To lessen confusion and conflicting information, Harvard and the NRDC want standardized information to be adopted. The report suggests having visible sell by dates, letting consumers know if a use by date was selected for quality or health reasons, and greater overall transparency. Although most of the burden falls to food industry and government to fix the muddied mess of dates on packages, consumer awareness can change their practices to reduce food waste.
That is an important step with or without Congressional or agency action. An NRDC report from 2012 found that an American wastes ten times more food than a person in Southeast Asia. Food waste in the U.S. has been a growing problem, increasing by 50 percent since the 1970s. Fruit and vegetables contributed the most (52 percent) to waste for the U.S., Canada, New Zealand, and Australia.

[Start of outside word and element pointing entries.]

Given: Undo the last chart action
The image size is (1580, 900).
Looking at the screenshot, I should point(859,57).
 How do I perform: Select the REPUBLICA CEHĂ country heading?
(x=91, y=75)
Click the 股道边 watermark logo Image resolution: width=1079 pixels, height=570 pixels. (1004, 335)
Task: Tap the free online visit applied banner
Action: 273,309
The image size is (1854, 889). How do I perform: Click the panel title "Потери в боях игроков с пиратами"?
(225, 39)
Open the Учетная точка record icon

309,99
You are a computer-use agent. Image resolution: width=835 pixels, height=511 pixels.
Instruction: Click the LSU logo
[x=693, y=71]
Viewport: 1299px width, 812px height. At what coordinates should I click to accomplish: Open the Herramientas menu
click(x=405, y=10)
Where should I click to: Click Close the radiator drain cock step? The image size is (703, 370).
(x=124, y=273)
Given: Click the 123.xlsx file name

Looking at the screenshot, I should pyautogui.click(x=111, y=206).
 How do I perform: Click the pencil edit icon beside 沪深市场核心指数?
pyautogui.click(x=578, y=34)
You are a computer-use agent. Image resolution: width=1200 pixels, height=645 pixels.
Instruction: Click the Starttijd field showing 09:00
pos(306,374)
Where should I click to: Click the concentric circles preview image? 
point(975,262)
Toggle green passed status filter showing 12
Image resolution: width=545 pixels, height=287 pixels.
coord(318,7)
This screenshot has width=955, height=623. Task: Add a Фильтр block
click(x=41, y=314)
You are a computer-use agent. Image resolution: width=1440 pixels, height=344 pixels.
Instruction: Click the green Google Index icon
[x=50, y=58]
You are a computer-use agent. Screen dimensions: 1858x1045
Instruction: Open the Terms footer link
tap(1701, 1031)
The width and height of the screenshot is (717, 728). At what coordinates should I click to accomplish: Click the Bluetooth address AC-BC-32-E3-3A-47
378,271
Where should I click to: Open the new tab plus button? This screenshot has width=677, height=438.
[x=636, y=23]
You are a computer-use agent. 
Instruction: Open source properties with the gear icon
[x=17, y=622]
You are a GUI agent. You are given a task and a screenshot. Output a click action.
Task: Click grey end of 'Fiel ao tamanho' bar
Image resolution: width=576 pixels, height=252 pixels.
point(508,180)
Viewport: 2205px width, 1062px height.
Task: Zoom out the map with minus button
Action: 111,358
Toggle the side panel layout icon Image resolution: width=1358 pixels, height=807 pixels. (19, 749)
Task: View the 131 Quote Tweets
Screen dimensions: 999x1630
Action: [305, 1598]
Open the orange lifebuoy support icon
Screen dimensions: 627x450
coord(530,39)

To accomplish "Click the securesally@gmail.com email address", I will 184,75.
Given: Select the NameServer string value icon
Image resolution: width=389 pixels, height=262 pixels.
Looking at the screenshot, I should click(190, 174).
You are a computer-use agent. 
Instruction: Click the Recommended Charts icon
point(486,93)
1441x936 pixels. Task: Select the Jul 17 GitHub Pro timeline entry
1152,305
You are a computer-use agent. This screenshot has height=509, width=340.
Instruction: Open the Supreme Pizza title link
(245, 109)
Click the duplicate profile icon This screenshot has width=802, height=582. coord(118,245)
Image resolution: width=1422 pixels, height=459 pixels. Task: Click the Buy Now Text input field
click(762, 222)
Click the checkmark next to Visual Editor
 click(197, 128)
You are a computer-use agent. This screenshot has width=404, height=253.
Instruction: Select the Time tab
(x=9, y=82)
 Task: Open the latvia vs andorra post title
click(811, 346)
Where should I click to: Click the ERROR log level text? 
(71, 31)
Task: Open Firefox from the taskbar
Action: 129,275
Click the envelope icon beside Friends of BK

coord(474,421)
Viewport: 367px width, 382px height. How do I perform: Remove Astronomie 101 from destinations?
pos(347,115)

Seafood came in second with 50 percent lost, followed by grains (38 percent), meat (22 percent), and milk or dairy products (20 percent).
Eat By Date is a website devoted to debunking shelf-life myths, and providing information about when a food really has expired. Users can search for a specific food, or browse by category. FoodSafety.gov publishes a guide based on different types of food as well. This deals more broadly with food safety and preparation, but will contain food about expiration dates as well. Love Food Hate Waste is a website that tries to give people ideas about how to use their food. It includes recipes users can search by ingredient and category, and tips for saving money. Although some portions are UK specific, the broad information and recipes can be used by anyone trying to reduce food waste, or clean out their cupboards by cooking.